Dynamic thresholds in metric alerts

Dynamic thresholds in metric alerts use advanced machine learning to learn metrics' historical behavior and identify patterns and anomalies that indicate possible service issues. Dynamic thresholds in metric alerts support both a simple UI and operations at scale by allowing users to configure alert rules through the fully automated Azure Resource Manager API.

An alert rule using dynamic thresholds only fires when the monitored metric doesn't behave as expected, based on its tailored thresholds.

To send us feedback, use azurealertsfeedback@microsoft.com.

Alert rules with dynamic thresholds provide:

  • Scalable alerting. Dynamic thresholds alert rules can create tailored thresholds for hundreds of metric series at a time. They're as easy to define as an alert rule on a single metric. They give you fewer alerts to create and manage. You can use either the Azure portal or the Azure Resource Manager API to create them. The scalable approach is especially useful when you're dealing with metric dimensions or applying to multiple resources, such as to all subscription resources. Learn more about how to configure metric alerts with dynamic thresholds by using templates.
  • Smart metric pattern recognition.

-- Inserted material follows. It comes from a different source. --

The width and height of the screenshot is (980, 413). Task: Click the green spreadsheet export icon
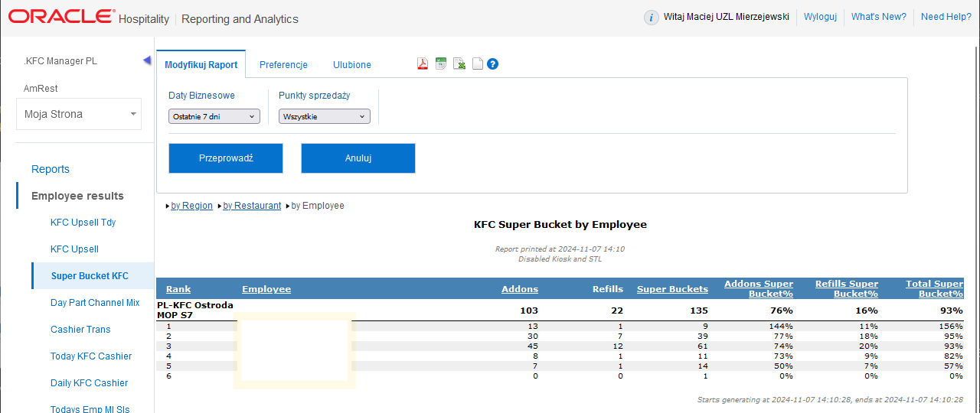(441, 64)
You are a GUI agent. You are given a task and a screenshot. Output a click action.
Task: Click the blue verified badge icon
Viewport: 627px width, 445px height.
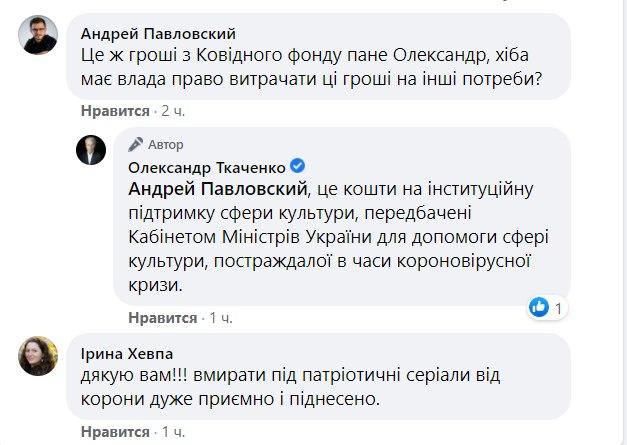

With our machine learning technology, we can automatically detect metric patterns and adapt to metric changes over time, which often includes seasonality patterns, such as hourly, daily, or weekly. Adapting to the metrics' behavior over time and alerting based on deviations from its pattern relieves the burden of knowing the "right" threshold for each metric. The machine learning algorithm used in dynamic thresholds is designed to prevent noisy (low precision) or wide (low recall) thresholds that don't have an expected pattern.
  • Intuitive configuration. Dynamic thresholds allow you to set up metric alerts by using high-level concepts. This way, you don't need to have extensive domain knowledge about the metric.

Configure alerts rules with dynamic thresholds

Alerts with dynamic thresholds can be configured by using Azure Monitor metric alerts. Learn more about how to configure metric alerts.

How are the thresholds calculated?

Dynamic Thresholds continuously learns the data of the metric series and tries to model it by using a set of algorithms and methods. It detects patterns in the data like hourly, daily, or weekly seasonality. It can handle noisy metrics, such as machine CPU or memory, and metrics with low dispersion, such as availability and error rate.

The thresholds are selected in such a way that a deviation from these thresholds indicates an anomaly in the metric behavior.

Note

Dynamic thresholds can detect seasonality for hourly, daily, or weekly patterns. Other patterns like bi-hourly or semi-weekly seasonality might not be detected. To detect weekly seasonality, at least three weeks of historical data are required.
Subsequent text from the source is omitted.